As cancer grows and spreads in the body, it acquires new mutations conferring disease resistance, a more aggressive phenotype or even a small proliferative advantage over neighboring cells. Because cancer cells grow and multiply so rapidly, even when a chemotherapy kills 99% of a tumour, the 1% of chemo-resistant cells left will still be able to give rise to a new tumour mass. The kick is that this time, the whole tumour could be resistant to the original therapy.
The phenomenon of intratumour heterogeneity, and the ability of cancer cells to develop resistance to chemotherapy, led many to predict a long and hard battle to fully understand and treat the disease. Indeed, the potential benefits of personalised medicine are outstripped only by the challenges of realising them.
But recent discoveries have renewed optimism in personalised therapy. Previously, critics rightfully pointed out that in order to track tumours and offer targeted therapies, doctors would have to periodically take small samples of tumour for sequencing. These biopsies are costly and risky procedures, especially if tumours are deep in the body, or have spread to distant sites of metastasis. Furthermore, the intratumour heterogeneity means there is no guarantee of capturing the entirety of genetic diversity in a single biopsy.
New research has shown, however, that tumours release DNA into the bloodstream. Consequently, there’s been growing hope that analysis could provide a quick and simple ‘liquid biopsy’ to track the mutational state of a tumour. Researches at Cambridge have recently published compelling evidence (Murtaza et al. 2013) that circulating tumour DNA could take a snapshot of mutations in a patients breast cancer.
This is a potential game changer. For the first time, doctors could have a non-invasive means of not only tracking the progress of cancer treatment, but to specifically target it to the individual patient and to change tactics if resistance develops.
Non-invasive analysis of acquired resistance to cancer therapy by sequencing of plasma DNA.
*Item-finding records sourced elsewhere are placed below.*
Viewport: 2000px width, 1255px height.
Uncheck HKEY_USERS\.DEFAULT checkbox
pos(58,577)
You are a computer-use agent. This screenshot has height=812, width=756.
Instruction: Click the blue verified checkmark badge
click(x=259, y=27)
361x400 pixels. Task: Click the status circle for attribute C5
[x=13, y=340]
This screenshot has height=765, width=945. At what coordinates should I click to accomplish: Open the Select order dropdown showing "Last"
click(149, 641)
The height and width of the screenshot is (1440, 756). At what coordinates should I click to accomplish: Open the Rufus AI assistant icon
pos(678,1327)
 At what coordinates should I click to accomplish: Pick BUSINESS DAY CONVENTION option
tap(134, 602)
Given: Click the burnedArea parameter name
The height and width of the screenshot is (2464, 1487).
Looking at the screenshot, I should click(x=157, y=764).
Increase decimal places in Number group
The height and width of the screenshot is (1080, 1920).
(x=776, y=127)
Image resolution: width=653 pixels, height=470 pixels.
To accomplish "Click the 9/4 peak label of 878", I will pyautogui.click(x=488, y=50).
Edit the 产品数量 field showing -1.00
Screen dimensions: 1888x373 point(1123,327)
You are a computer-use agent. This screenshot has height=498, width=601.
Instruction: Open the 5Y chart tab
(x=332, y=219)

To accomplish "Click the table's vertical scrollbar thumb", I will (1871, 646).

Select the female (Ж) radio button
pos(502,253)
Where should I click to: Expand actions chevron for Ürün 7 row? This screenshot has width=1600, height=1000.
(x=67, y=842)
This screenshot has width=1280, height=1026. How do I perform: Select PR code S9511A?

Murtaza et al. 2013, Nature
What they looked for.
Researchers followed six patients with advanced metastatic forms of cancer. These patients donated regular blood samples during the course of their chemotherapy, the researchers extracted circulating DNA (ctDNA) from the liquid, non-cellular, portion of the blood. Samples were analysed using exome sequencing, a form of next generation genome sequencing which analysis a small fraction of the entirety of the human genome.
Researchers looked at 20,000 genes and compared how them in tumour and normal DNA. Crucially, because patients also donated blood before starting therapy, researchers could also compare tumour DNA from before, during and after treatment.
What they found.
Each of the patients followed had a large number of mutations present in their DNA, associated with a cells transition into cancer. Other mutations, however, subtly changed in response to therapy, and this is what interested the researchers. They cross referenced mutations in response to therapy, with databases of known mutations involved in drug resistance and were able to make quite a few conclusions.
For example, one patient with breast cancer was treated with tamoxifen and herceptin, but after researchers found higher levels of mutant MED1 (a gene linked to tamoxifen resistance), they were then switched to a combination of lepatinib and capecitabine. Although this could have the potential to drastically increase a patients response to therapy, unfortunately this particular patient then developed a mutation in the GAS6 gene, linked to resistance to drugs similar to lepatinib.
This new research opens the door to using DNA as a reliable biomarker, this has long been talked about, but never shown to be useful in a clinical setting quite as succinctly as it has here. It is hoped that in the future, doctors will be able to tailor cancer treatment to an individuals unique set of genetic mutations. This treatment will then be able to evolve, as the patients tumour does, switching drugs as resistance evolves to ensure complete clearance of a patients tumour burden.